I'm always slightly scared of writing here about my family and childhood. As far as I know no one in my family knows about this blog, and I hope it stays that way.
For some fluke reason I seem to be the only one in the whole extended family who believes in sharing everything in order to heal, and be open and honest.
I love open intense dialogue. Even when it is painful. I believe you need to address rather than cover up. Alas I am the only one. So the quickest way I will alienate whatever family remains close to me after the "atheist thing" is for them to actually stumble across this blog.
I once voiced my disagreement about spanking on Facebook, mentioning that I know what it did to me as a child, and how harmful it was. Within a day I got the rudest most insulting and heartrendingly cruel letter from my younger brother accusing me of badmouthing our parents online, and how I had to remove it immediately or face the unmentionable consequences.
It was an extremely hurtful letter. It made me realise I just can't be open and honest around my family. Not if I want to keep some measure of self respect. Of course there is a large possibility that every one of my family falls somewhere on the bipolar spectrum.
My Mother always had severe mood swings. So bad, I actually recognize her in my unmedicated moods now. She even admitted it, blaming it on hormones. As far as I know: and remember this is a family who kept such personal things strictly secret, she went to many doctors about her "hormones" went on many drugs for it too.
Not much worked. I know. I was there. She knew though. It didn't help her control it, but my brother , who was 2 years younger than me (not the letter writer) used to be able to defuse her quite brilliantly.
I never was. I was always the serious one. The drama queen, the emo one. If I knew about cutting at that stage I'm sure I would have gone that route.
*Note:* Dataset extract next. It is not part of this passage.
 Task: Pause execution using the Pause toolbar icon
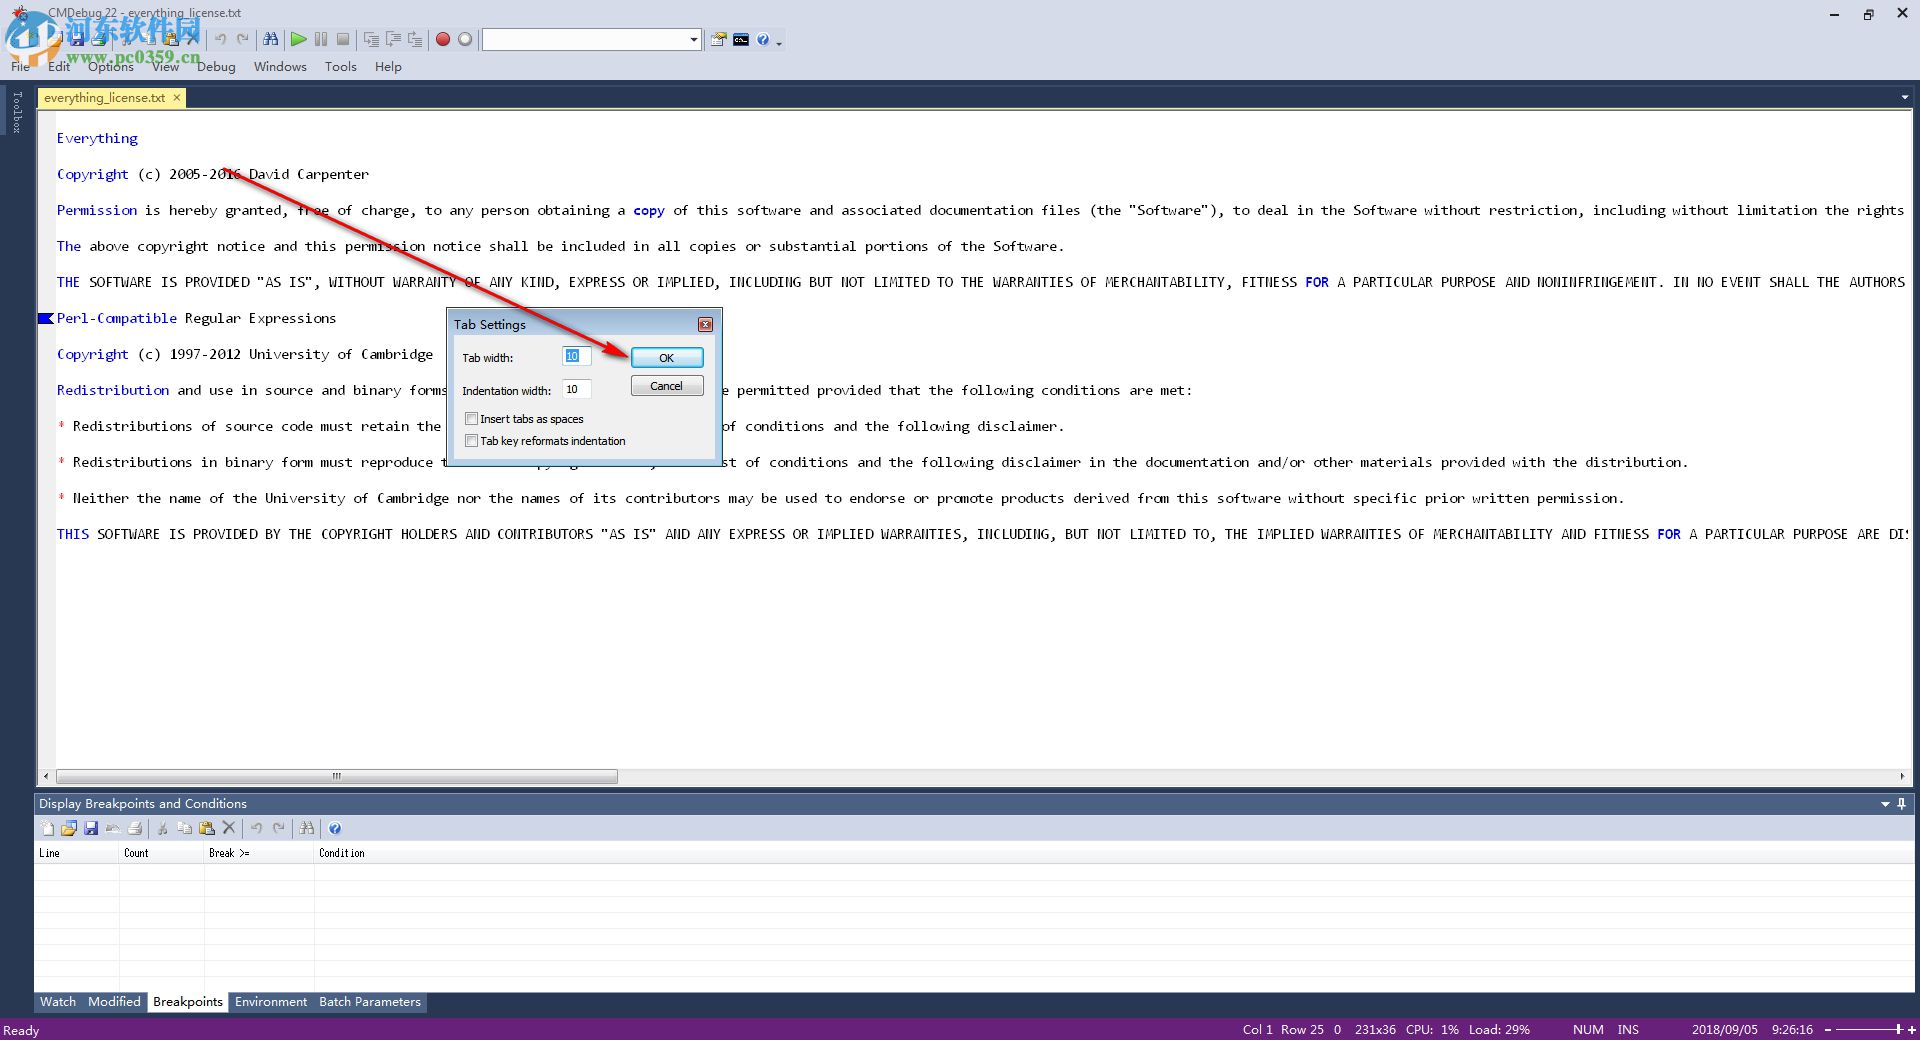(320, 39)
I did enough other typical self destructive things.
My parents were young, damaged themselves, and unable to really cope emotionally with us three. I think when the little one came along it might have been a bit easier on them as he was further removed in age from us, but it must still have been a challenge.
I felt neglected my whole childhood. I felt damaged, and I felt ill parented. I have no idea of that was true, but that was how I felt
I used to read parenting advice in magazines and ask my mother to please rather try that. Which never happened. Her moods controlled everything.
There were many good days as well, but I still carry the damage. The damage I carried is what has made me so aware of what I pass on to my own child.